Kensington Market, c. 1979 / Marché de Kensington, vers 1979
Kensington Market, c. 1979 | Marché de Kensington, vers 1979
Toronto Star

Ellen Scheinberg is an author, historian, heritage consultant, and the President of Heritage Professionals.

I grew up in Montreal. During the seventies, it was the largest, most cosmopolitan city in Canada. When my family visited Toronto, my dominant memory of these road trips was the ubiquitous donut and submarine shops. If Montreal was Paris, Toronto was a poor man’s London: large, but a strictly meat-and-potatoes kind of town.

The main exception was Kensington Market. Where Toronto the Good was proper, white, and bland, the Market was colourful, festive and free. It was an oasis of diversity: the tantalizing aroma of exotic foods, the calliope of different languages, and colourful produce peeking out of the vendors’ stalls.

The Market to me represented a pocket in town where a young Jewish girl didn’t have to feel self-conscious about not fitting into the dominant culture. Today, that atmosphere exists across the entire city, and I’m proud to call Toronto home.


Ellen Scheinberg, présidente de Heritage Professionals, est également une auteure, historienne et experte-conseil en patrimoine.

J’ai grandi à Montréal.

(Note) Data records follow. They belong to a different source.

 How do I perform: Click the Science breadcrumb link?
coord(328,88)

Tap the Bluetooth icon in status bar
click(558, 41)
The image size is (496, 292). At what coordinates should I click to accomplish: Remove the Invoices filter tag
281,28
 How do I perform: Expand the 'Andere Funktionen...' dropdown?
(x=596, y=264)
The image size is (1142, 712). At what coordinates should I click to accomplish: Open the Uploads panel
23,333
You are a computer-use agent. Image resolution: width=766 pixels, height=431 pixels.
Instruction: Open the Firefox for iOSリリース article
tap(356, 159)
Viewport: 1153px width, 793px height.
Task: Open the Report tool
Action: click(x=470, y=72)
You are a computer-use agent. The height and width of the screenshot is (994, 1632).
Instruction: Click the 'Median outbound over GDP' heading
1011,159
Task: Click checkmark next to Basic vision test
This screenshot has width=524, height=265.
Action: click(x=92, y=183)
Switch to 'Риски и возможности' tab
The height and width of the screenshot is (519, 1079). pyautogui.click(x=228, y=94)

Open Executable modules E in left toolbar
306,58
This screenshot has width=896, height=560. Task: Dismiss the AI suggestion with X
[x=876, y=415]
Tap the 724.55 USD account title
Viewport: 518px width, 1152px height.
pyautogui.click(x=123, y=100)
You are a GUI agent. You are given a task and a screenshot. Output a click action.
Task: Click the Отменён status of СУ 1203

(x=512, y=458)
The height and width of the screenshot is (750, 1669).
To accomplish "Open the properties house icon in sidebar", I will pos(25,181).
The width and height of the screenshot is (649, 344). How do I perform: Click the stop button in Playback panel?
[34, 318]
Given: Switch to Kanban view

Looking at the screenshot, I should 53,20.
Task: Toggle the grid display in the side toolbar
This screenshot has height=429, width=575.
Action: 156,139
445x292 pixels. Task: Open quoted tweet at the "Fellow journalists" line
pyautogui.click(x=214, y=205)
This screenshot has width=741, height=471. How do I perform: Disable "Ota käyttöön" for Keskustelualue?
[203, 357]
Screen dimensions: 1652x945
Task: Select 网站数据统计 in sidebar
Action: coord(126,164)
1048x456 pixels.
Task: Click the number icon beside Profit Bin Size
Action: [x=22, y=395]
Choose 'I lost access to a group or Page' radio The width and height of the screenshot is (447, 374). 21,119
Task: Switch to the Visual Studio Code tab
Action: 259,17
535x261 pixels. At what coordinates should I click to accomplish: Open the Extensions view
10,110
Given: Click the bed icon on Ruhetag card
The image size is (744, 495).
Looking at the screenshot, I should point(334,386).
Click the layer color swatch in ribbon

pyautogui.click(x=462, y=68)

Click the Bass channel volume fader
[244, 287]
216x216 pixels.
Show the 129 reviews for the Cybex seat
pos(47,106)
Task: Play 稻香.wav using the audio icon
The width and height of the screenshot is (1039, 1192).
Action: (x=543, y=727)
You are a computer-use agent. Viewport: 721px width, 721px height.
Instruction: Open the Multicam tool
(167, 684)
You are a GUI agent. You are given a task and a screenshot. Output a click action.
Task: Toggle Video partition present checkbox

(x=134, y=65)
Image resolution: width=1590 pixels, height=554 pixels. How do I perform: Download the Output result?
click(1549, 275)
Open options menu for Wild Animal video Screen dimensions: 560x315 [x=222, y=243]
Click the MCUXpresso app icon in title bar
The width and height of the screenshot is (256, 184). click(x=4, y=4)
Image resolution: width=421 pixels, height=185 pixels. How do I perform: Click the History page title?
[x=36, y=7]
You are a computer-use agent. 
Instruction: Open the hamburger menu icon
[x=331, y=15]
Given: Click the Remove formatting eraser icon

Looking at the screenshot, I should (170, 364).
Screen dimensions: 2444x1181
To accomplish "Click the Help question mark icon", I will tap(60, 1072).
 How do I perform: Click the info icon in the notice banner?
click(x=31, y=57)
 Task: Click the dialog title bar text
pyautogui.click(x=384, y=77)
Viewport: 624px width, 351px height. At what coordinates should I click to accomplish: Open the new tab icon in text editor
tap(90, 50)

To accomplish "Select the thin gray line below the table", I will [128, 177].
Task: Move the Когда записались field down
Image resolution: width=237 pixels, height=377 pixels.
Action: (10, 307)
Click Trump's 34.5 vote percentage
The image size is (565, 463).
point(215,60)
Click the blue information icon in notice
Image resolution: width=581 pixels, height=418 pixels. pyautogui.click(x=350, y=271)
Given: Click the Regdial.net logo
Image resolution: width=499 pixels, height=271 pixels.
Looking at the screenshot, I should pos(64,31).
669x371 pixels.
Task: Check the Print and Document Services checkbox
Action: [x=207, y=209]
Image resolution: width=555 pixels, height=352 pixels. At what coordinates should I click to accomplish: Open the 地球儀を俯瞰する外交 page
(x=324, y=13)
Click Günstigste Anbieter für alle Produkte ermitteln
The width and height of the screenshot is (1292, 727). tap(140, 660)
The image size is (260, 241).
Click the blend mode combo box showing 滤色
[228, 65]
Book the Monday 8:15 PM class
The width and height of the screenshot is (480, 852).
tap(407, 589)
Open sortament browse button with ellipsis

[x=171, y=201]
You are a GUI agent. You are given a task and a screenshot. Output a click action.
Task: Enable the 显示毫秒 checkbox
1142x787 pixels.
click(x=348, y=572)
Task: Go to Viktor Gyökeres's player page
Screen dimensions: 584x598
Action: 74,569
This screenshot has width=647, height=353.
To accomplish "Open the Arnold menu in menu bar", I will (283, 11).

Pendant les années 1970, c’était la ville la plus grande et la plus cosmopolite du Canada. À l’occasion de nos visites à Toronto, ce dont je me rappelle le plus de nos escapades routières, ce sont les beigneries et les restaurants de sous-marins qu’on trouvait partout. Si Montréal était Paris, Toronto était la Londres du pauvre : elle était grande, mais on n’y trouvait que de la viande et des patates.

La seule exception : le marché de Kensington. Le bon côté de Toronto était correct, blanc et fade, mais le marché était coloré, festif et empreint de liberté. C’était l’oasis de la diversité : l’arôme alléchant des aliments exotiques, l’amalgame de différentes langues et des produits maraîchers hauts en couleur disposés sur les étalages des vendeurs.

Pour moi, le marché, c’était un endroit de la ville où une jeune fille juive comme moi n’avait pas besoin de se préoccuper de s’intégrer à la culture dominante. Aujourd’hui, cette atmosphère imprègne toute la ville, et je suis fière de dire que Toronto, c’est mon chez-moi.